Australian columnist (1965–2021)

Christian Gregory Kerr (24 March 1965 – 1 December 2021) was an Australian conservative political staffer turned political commentator, a co-founder of the online news service Crikey and journalist and columnist for The Australian.

Kerr was born in 1965. He worked as a staffer to Howard government cabinet members Robert Hill, Amanda Vanstone and former South Australian Premier John Olsen and corporate relations manager for construction giant Baulderstone Hornibrook.

He authored Crikey's "Hillary Bray" column (named after an identity used by James Bond) before starting to write under his own name from mid-2004. In 2008 he joined Rupert Murdoch's The Australian.

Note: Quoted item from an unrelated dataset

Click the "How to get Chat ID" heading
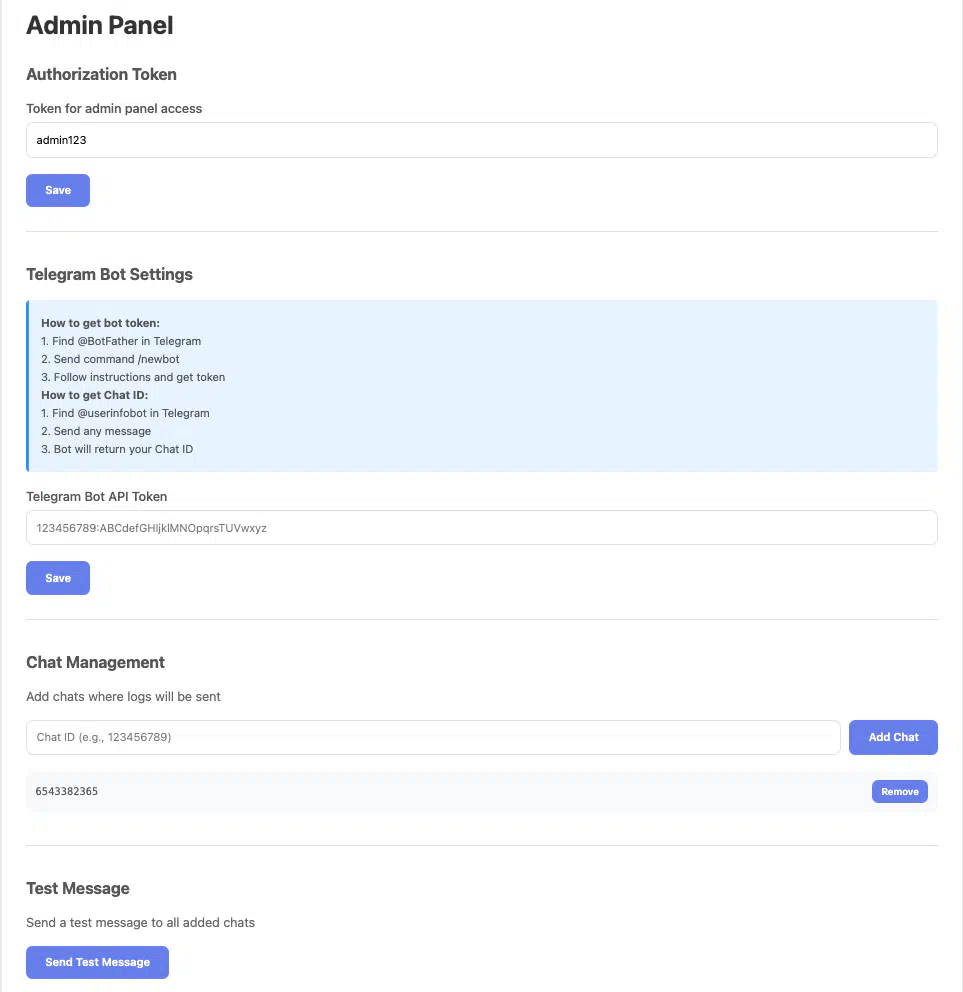The image size is (963, 992). pyautogui.click(x=94, y=395)
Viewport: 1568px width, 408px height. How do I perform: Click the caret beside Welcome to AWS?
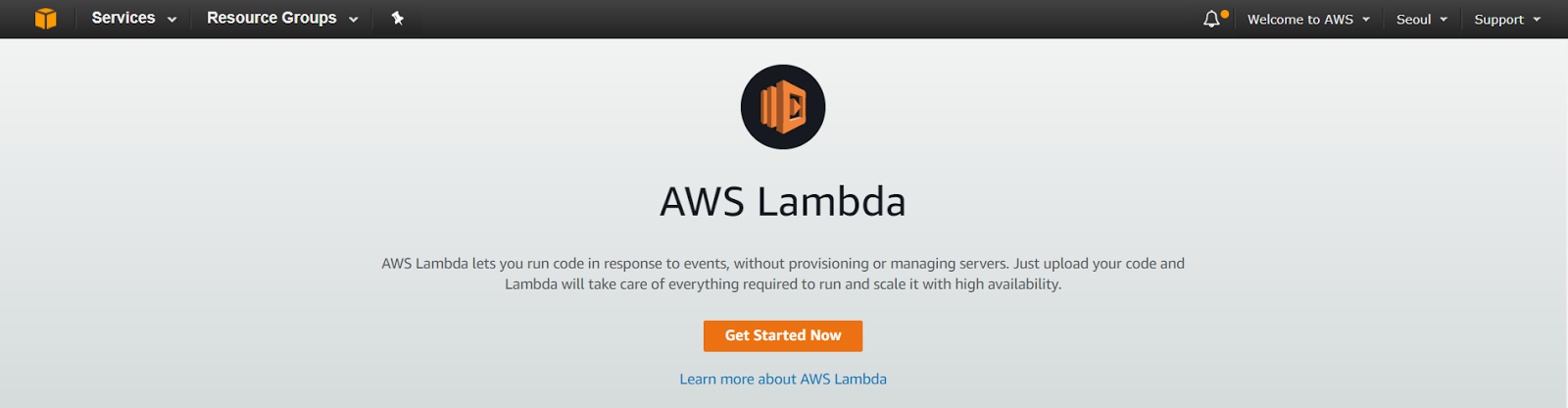pos(1366,20)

Kerr was a columnist for the publication of an Australian conservative think-tank Institute of Public Affairs Review; a contributing editor to the Australian edition of The Spectator; and a regular guest on ABC Radio National's Late Night Live with Phillip Adams, ABC News Radio, Sky News Australia, ABC Television News Breakfast, ABC News Radio and radio stations 774, 2GB and 5AA. Kerr has also been a guest on the BBC World Service, Radio New Zealand and Al Jazeera and commercial and ABC radio in all Australian capital cities, as well as regional centres.

He was also a contributor to GQ, Rolling Stone and Quadrant magazines, The Age and The Sunday Age and the Adelaide Sunday Mail; a columnist for News Limited's suburban papers and has appeared on the 7:30 Report, the 7PM Project, Channel 9's Sunday program and Today Tonight.

Kerr died in December 2021, at the age of 56.